■ **Work to complete**
Below are some entries. Reproduce them word for word.

Dataset entries:
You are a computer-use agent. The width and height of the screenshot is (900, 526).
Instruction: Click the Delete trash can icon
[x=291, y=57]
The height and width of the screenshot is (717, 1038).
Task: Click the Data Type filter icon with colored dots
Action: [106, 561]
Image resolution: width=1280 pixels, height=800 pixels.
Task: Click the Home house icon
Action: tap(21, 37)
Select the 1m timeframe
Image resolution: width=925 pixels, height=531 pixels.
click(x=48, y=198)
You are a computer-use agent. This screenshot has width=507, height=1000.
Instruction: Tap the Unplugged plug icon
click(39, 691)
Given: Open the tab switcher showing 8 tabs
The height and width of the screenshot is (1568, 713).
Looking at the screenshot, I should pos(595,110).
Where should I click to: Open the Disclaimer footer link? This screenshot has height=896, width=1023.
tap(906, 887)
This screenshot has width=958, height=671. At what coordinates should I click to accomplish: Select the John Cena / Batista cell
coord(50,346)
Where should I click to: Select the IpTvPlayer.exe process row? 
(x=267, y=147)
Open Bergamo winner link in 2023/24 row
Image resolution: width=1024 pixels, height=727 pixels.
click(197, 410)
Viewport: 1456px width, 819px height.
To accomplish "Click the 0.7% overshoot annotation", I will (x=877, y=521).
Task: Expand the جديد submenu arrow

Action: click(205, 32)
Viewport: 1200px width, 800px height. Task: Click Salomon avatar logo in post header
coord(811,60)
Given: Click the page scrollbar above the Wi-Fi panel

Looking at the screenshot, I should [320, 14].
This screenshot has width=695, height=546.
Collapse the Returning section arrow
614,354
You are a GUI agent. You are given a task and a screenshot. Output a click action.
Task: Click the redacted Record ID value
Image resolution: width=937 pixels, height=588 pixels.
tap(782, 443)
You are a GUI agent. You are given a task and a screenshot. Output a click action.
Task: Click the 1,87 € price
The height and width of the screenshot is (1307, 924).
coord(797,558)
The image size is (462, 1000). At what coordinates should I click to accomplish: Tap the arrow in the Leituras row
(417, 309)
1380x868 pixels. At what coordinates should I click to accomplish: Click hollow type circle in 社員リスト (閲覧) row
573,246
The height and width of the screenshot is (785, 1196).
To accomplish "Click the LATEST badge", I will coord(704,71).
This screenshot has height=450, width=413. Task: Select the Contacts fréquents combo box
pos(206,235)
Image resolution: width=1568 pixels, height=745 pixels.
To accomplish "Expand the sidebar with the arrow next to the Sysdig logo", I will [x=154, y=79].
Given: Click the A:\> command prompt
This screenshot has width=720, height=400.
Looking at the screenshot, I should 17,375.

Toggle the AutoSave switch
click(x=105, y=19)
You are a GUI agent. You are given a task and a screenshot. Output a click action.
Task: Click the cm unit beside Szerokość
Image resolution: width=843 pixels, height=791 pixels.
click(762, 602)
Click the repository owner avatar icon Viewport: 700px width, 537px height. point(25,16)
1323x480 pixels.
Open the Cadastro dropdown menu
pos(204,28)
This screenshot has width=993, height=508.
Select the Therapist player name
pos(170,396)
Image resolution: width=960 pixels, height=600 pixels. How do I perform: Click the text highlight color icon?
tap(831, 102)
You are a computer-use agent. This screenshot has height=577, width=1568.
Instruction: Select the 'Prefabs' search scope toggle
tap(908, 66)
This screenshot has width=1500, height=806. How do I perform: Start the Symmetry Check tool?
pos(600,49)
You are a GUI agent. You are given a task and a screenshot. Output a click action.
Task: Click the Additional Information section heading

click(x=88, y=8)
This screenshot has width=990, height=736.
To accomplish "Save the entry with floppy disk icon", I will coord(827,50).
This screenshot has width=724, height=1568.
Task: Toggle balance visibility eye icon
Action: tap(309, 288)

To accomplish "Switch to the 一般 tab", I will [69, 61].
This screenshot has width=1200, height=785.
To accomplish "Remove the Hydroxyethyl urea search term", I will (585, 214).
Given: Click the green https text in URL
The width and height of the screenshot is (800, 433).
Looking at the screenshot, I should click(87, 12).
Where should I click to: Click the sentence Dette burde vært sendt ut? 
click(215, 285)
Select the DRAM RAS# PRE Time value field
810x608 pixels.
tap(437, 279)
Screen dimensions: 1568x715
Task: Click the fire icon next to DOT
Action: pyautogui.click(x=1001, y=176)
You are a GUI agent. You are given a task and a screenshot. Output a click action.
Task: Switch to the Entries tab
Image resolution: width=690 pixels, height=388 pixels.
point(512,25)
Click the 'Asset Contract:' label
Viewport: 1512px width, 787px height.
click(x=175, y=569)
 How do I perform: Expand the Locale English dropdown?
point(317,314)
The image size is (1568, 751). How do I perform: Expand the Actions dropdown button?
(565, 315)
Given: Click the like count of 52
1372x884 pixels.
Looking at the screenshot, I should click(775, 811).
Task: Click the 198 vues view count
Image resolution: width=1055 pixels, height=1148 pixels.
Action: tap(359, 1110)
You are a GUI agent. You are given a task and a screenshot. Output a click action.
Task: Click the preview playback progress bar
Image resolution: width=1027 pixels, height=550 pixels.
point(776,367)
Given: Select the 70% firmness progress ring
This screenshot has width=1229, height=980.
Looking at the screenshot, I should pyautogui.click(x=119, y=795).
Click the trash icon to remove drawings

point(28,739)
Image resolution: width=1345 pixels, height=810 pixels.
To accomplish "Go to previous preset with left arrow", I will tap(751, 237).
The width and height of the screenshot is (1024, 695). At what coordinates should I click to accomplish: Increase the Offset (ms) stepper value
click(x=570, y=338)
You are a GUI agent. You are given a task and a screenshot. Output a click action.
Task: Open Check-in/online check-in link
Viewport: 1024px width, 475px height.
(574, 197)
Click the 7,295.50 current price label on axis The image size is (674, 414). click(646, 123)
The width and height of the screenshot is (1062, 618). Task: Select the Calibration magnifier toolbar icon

■ **Task response**
You are a computer-use agent. The width and height of the screenshot is (900, 526).
Instruction: Click the Delete trash can icon
[x=291, y=57]
The height and width of the screenshot is (717, 1038).
Task: Click the Data Type filter icon with colored dots
Action: [106, 561]
Image resolution: width=1280 pixels, height=800 pixels.
Task: Click the Home house icon
Action: tap(21, 37)
Select the 1m timeframe
Image resolution: width=925 pixels, height=531 pixels.
click(x=48, y=198)
You are a computer-use agent. This screenshot has width=507, height=1000.
Instruction: Tap the Unplugged plug icon
click(39, 691)
Given: Open the tab switcher showing 8 tabs
The height and width of the screenshot is (1568, 713).
Looking at the screenshot, I should pos(595,110).
Where should I click to: Open the Disclaimer footer link? This screenshot has height=896, width=1023.
tap(906, 887)
This screenshot has width=958, height=671. At what coordinates should I click to accomplish: Select the John Cena / Batista cell
coord(50,346)
Where should I click to: Select the IpTvPlayer.exe process row? 
(x=267, y=147)
Open Bergamo winner link in 2023/24 row
Image resolution: width=1024 pixels, height=727 pixels.
click(197, 410)
Viewport: 1456px width, 819px height.
To accomplish "Click the 0.7% overshoot annotation", I will (x=877, y=521).
Task: Expand the جديد submenu arrow

Action: click(205, 32)
Viewport: 1200px width, 800px height. Task: Click Salomon avatar logo in post header
coord(811,60)
Given: Click the page scrollbar above the Wi-Fi panel

Looking at the screenshot, I should [320, 14].
This screenshot has width=695, height=546.
Collapse the Returning section arrow
614,354
You are a GUI agent. You are given a task and a screenshot. Output a click action.
Task: Click the redacted Record ID value
Image resolution: width=937 pixels, height=588 pixels.
tap(782, 443)
You are a GUI agent. You are given a task and a screenshot. Output a click action.
Task: Click the 1,87 € price
The height and width of the screenshot is (1307, 924).
coord(797,558)
The image size is (462, 1000). At what coordinates should I click to accomplish: Tap the arrow in the Leituras row
(417, 309)
1380x868 pixels. At what coordinates should I click to accomplish: Click hollow type circle in 社員リスト (閲覧) row
573,246
The height and width of the screenshot is (785, 1196).
To accomplish "Click the LATEST badge", I will coord(704,71).
This screenshot has height=450, width=413. Task: Select the Contacts fréquents combo box
pos(206,235)
Image resolution: width=1568 pixels, height=745 pixels.
To accomplish "Expand the sidebar with the arrow next to the Sysdig logo", I will [x=154, y=79].
Given: Click the A:\> command prompt
This screenshot has width=720, height=400.
Looking at the screenshot, I should 17,375.

Toggle the AutoSave switch
click(x=105, y=19)
You are a GUI agent. You are given a task and a screenshot. Output a click action.
Task: Click the cm unit beside Szerokość
Image resolution: width=843 pixels, height=791 pixels.
click(762, 602)
Click the repository owner avatar icon Viewport: 700px width, 537px height. point(25,16)
1323x480 pixels.
Open the Cadastro dropdown menu
pos(204,28)
This screenshot has width=993, height=508.
Select the Therapist player name
pos(170,396)
Image resolution: width=960 pixels, height=600 pixels. How do I perform: Click the text highlight color icon?
tap(831, 102)
You are a computer-use agent. This screenshot has height=577, width=1568.
Instruction: Select the 'Prefabs' search scope toggle
tap(908, 66)
This screenshot has width=1500, height=806. How do I perform: Start the Symmetry Check tool?
pos(600,49)
You are a GUI agent. You are given a task and a screenshot. Output a click action.
Task: Click the Additional Information section heading

click(x=88, y=8)
This screenshot has width=990, height=736.
To accomplish "Save the entry with floppy disk icon", I will coord(827,50).
This screenshot has width=724, height=1568.
Task: Toggle balance visibility eye icon
Action: tap(309, 288)

To accomplish "Switch to the 一般 tab", I will [69, 61].
This screenshot has width=1200, height=785.
To accomplish "Remove the Hydroxyethyl urea search term", I will (585, 214).
Given: Click the green https text in URL
The width and height of the screenshot is (800, 433).
Looking at the screenshot, I should click(87, 12).
Where should I click to: Click the sentence Dette burde vært sendt ut? 
click(215, 285)
Select the DRAM RAS# PRE Time value field
810x608 pixels.
tap(437, 279)
Screen dimensions: 1568x715
Task: Click the fire icon next to DOT
Action: pyautogui.click(x=1001, y=176)
You are a GUI agent. You are given a task and a screenshot. Output a click action.
Task: Switch to the Entries tab
Image resolution: width=690 pixels, height=388 pixels.
point(512,25)
Click the 'Asset Contract:' label
Viewport: 1512px width, 787px height.
click(x=175, y=569)
 How do I perform: Expand the Locale English dropdown?
point(317,314)
The image size is (1568, 751). How do I perform: Expand the Actions dropdown button?
(565, 315)
Given: Click the like count of 52
1372x884 pixels.
Looking at the screenshot, I should click(775, 811).
Task: Click the 198 vues view count
Image resolution: width=1055 pixels, height=1148 pixels.
Action: tap(359, 1110)
You are a GUI agent. You are given a task and a screenshot. Output a click action.
Task: Click the preview playback progress bar
Image resolution: width=1027 pixels, height=550 pixels.
point(776,367)
Given: Select the 70% firmness progress ring
This screenshot has width=1229, height=980.
Looking at the screenshot, I should pyautogui.click(x=119, y=795).
Click the trash icon to remove drawings

point(28,739)
Image resolution: width=1345 pixels, height=810 pixels.
To accomplish "Go to previous preset with left arrow", I will tap(751, 237).
The width and height of the screenshot is (1024, 695). At what coordinates should I click to accomplish: Increase the Offset (ms) stepper value
click(x=570, y=338)
You are a GUI agent. You are given a task and a screenshot. Output a click action.
Task: Open Check-in/online check-in link
Viewport: 1024px width, 475px height.
(574, 197)
Click the 7,295.50 current price label on axis The image size is (674, 414). click(646, 123)
The width and height of the screenshot is (1062, 618). Task: Select the Calibration magnifier toolbar icon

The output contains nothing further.